Dataset rows:
'''

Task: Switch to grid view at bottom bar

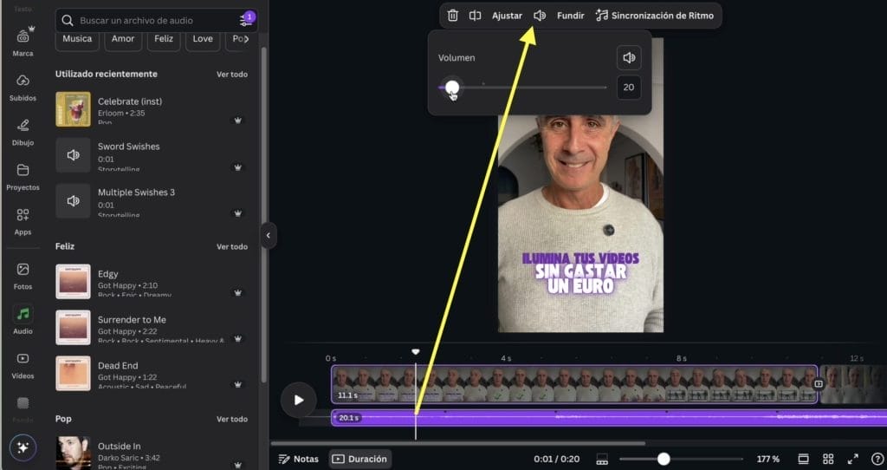Action: [x=828, y=459]
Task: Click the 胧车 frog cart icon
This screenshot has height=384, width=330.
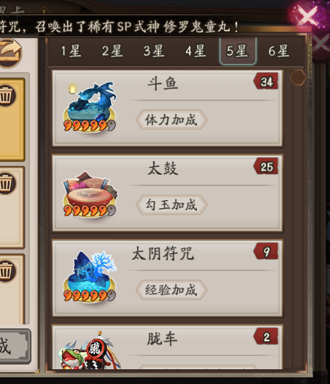Action: (90, 350)
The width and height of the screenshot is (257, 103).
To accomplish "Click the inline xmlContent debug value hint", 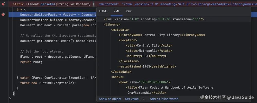I will 178,4.
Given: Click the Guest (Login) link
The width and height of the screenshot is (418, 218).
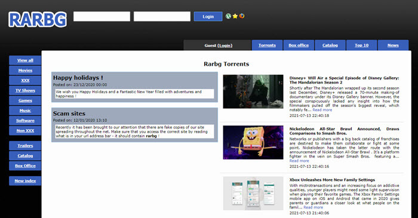Looking at the screenshot, I should (x=219, y=45).
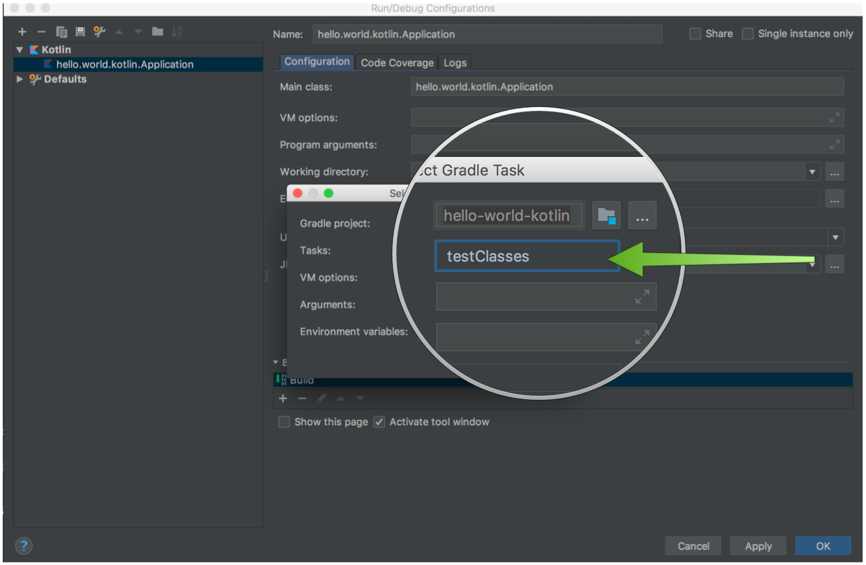Viewport: 866px width, 565px height.
Task: Switch to the Code Coverage tab
Action: [396, 62]
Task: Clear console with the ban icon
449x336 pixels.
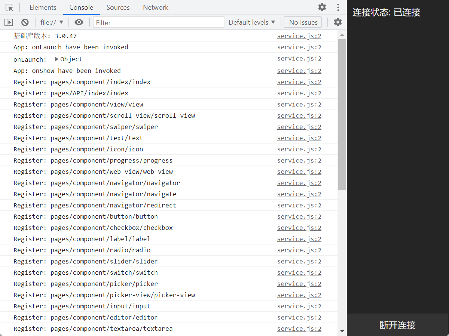Action: pyautogui.click(x=25, y=22)
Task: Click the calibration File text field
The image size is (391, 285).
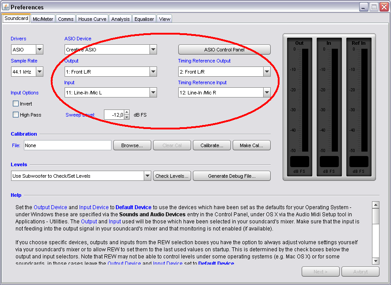Action: click(x=67, y=145)
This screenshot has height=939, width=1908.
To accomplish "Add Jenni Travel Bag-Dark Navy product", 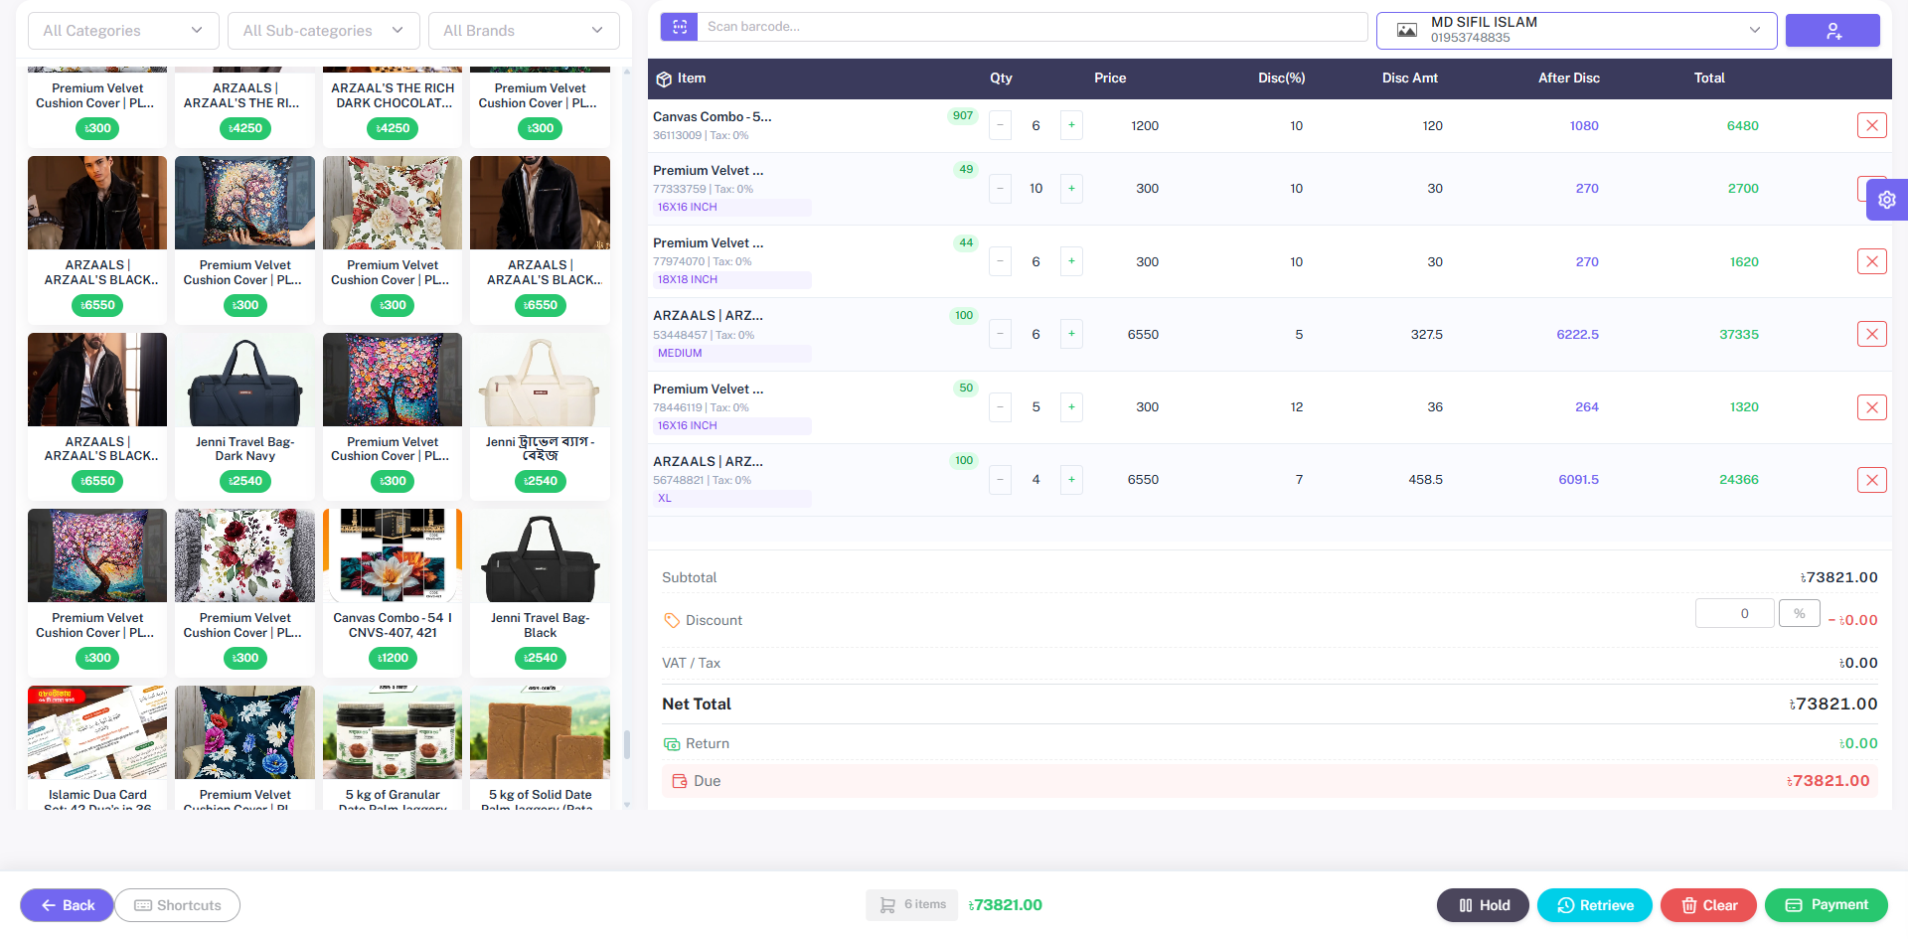I will (244, 415).
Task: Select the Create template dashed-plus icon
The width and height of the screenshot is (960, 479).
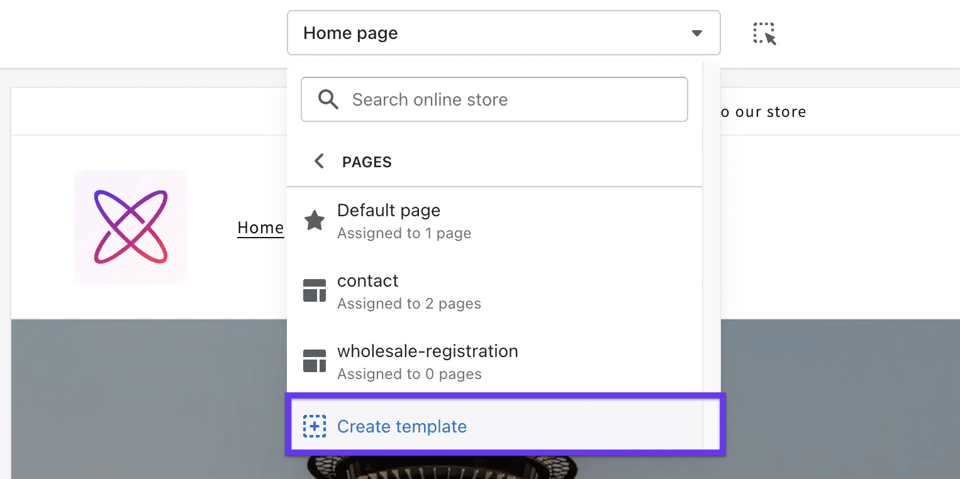Action: tap(315, 426)
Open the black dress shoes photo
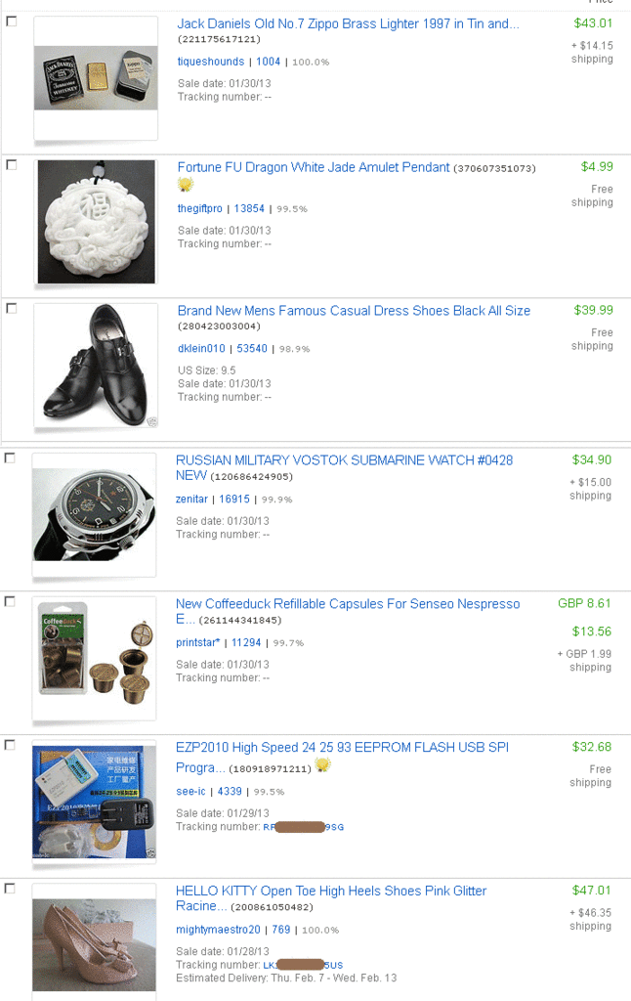Viewport: 631px width, 1001px height. click(x=96, y=365)
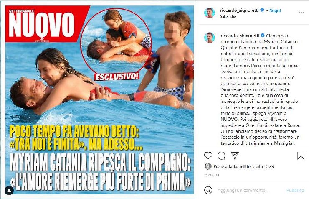Share post with paper plane icon

(x=235, y=156)
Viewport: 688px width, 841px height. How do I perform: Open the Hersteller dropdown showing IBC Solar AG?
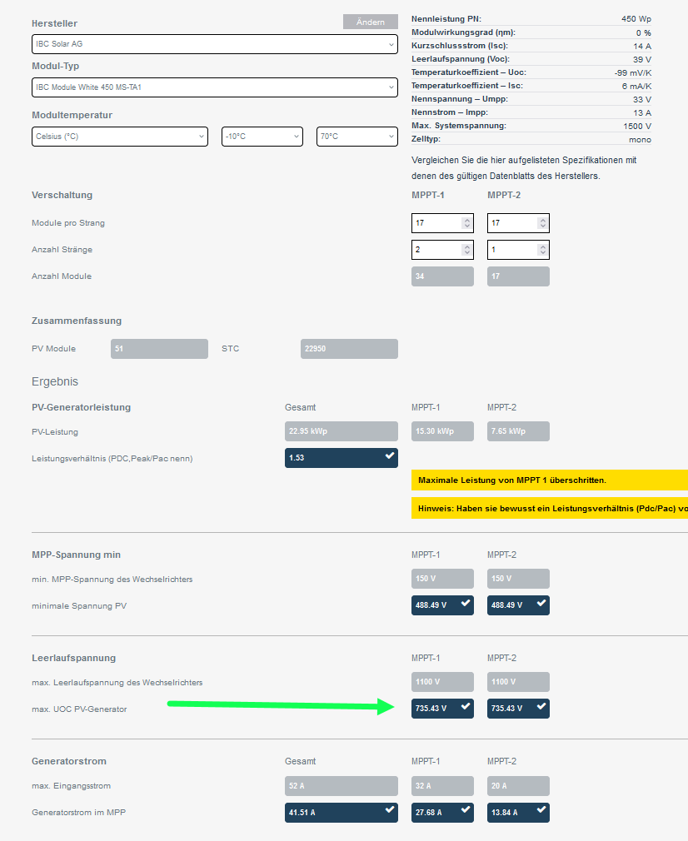point(215,44)
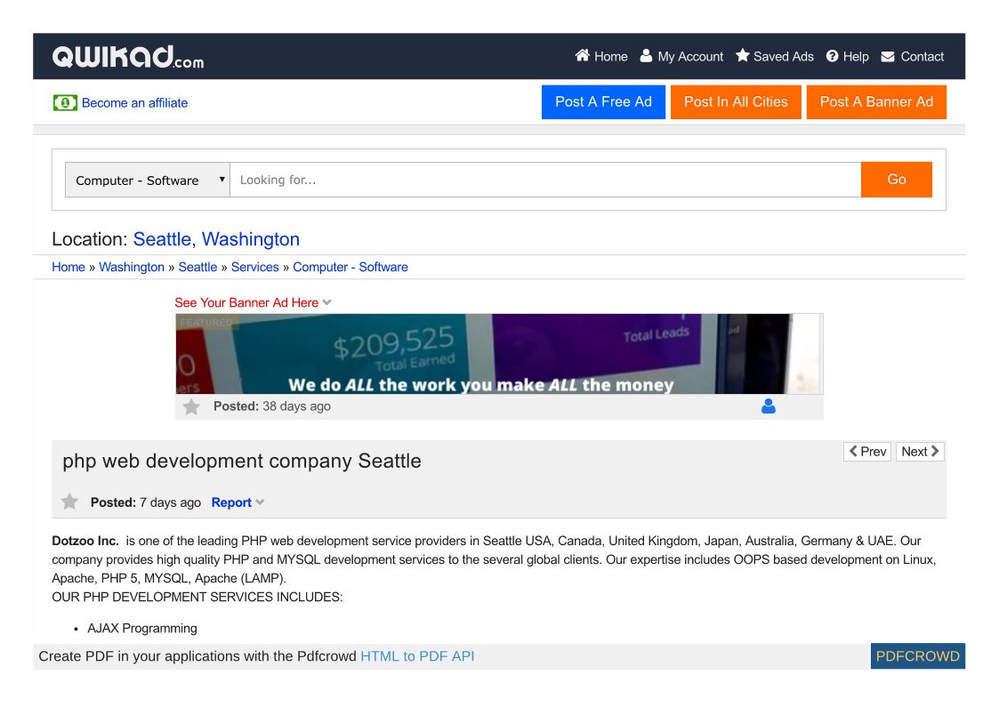Click the Looking for search field

click(x=544, y=180)
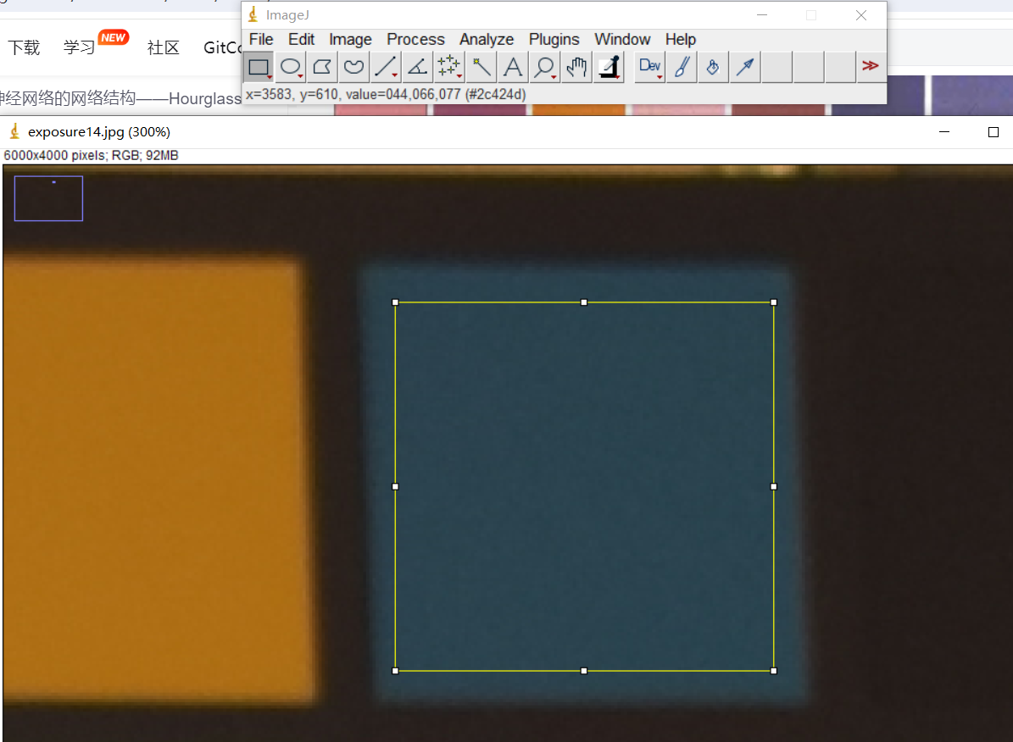Select the Polygon selection tool
The height and width of the screenshot is (742, 1013).
(322, 67)
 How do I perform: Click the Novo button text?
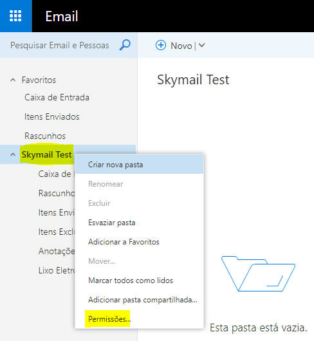tap(181, 46)
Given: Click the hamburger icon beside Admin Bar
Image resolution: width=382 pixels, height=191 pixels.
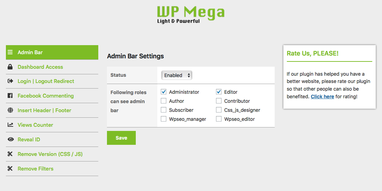Looking at the screenshot, I should coord(10,52).
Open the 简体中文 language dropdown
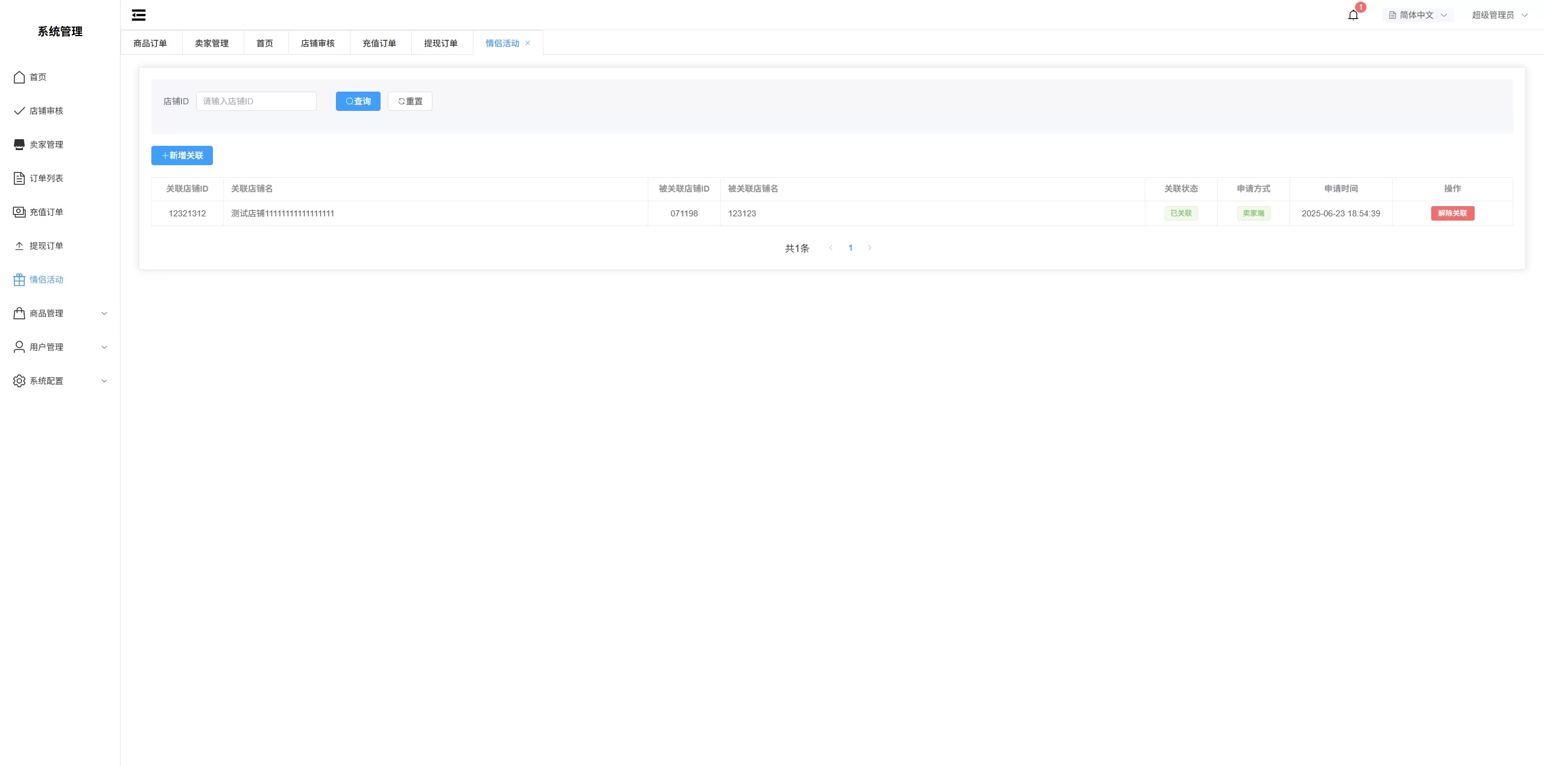The width and height of the screenshot is (1544, 766). pyautogui.click(x=1417, y=15)
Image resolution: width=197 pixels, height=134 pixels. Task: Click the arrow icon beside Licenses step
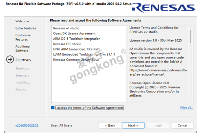tap(10, 59)
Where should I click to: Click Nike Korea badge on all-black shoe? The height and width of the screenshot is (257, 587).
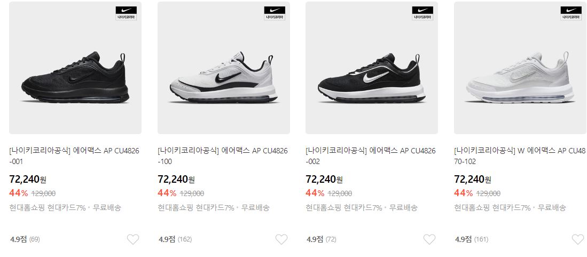tap(126, 13)
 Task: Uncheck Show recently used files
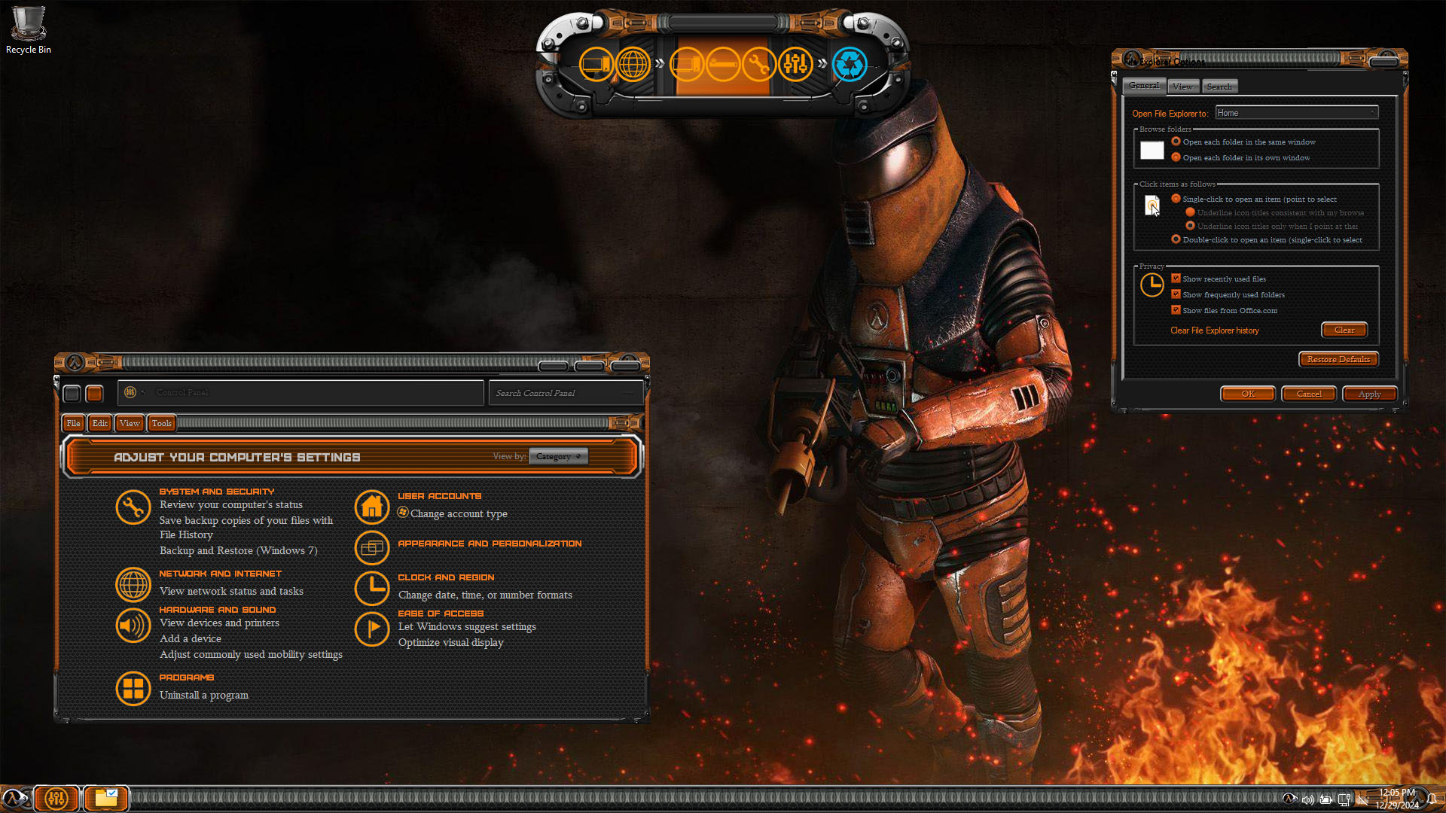1176,279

'''

Given exercise: Could you repeat the lines verbatim, starting at the line that contains "How do I perform: Click" and ending at the last line above? Leave the pictures out of your answer.

Result of this exercise:
 How do I perform: Click the Novo button text?
tap(181, 46)
Given: Click the hamburger icon beside Admin Bar
Image resolution: width=382 pixels, height=191 pixels.
Looking at the screenshot, I should coord(10,52).
Open the 简体中文 language dropdown
The width and height of the screenshot is (1544, 766). pyautogui.click(x=1417, y=15)
Image resolution: width=197 pixels, height=134 pixels. Task: Click the arrow icon beside Licenses step
tap(10, 59)
Where should I click to: Click Nike Korea badge on all-black shoe? The height and width of the screenshot is (257, 587).
tap(126, 13)
 Task: Uncheck Show recently used files
1176,279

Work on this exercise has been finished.